Vor 367 Tagen war ich zum letzten Mal im Kino, im AMC Lincoln Square gegenüber von der New Yorker Oper. Der Film war der Horrorfilm The Hunt. Er war nicht besonders gut. Es ging um ein paar republikanische Rednecks, die von einer liberalen Elite gelyncht werden. Es war sicherlich nicht der Film, den ich gewählt hätte, hätte ich gewusst, dass es der letzte sein würde, den ich für eine ungewisse Zeit auf einer großen Leinwand sehen würde.
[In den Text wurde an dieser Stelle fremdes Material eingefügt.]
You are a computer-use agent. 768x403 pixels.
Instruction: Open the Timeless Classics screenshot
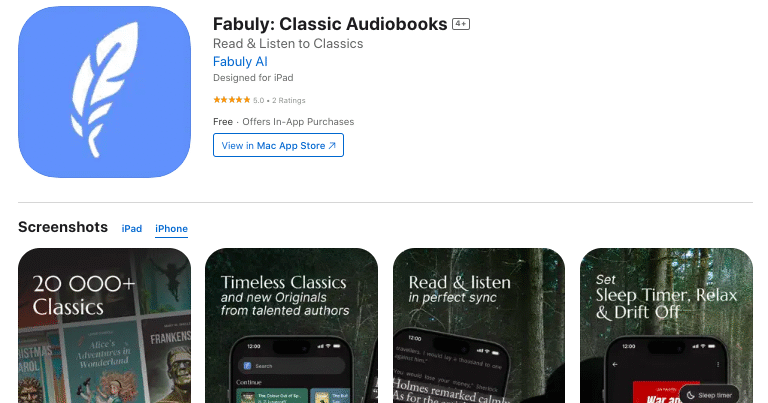click(291, 326)
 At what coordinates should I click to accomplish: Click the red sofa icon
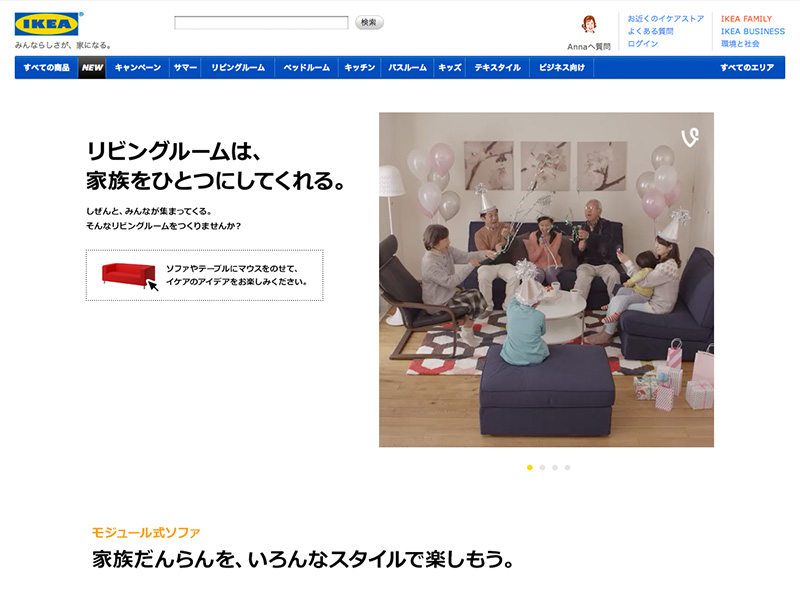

Ich habe damals lange überlegt, ob ich überhaupt zur Pressevorführung gehen soll, aber die Menschen wurden damals noch ermutigt, ihr Leben zu leben. Das Kino war immer noch das Kino, einer der wenigen Orte auf der Welt, an denen man sich verlieren konnte, eine dunkle Höhle, wo man Textnachrichten und E-Mails einige Stunden lang getrost ignorieren durfte; wo es zum schlechten Ton gehörte, ständig die Nase im Handy zu haben. Für ein paar Stunden war man von den Problemen der Außenwelt abgelenkt. Und dann war es weg.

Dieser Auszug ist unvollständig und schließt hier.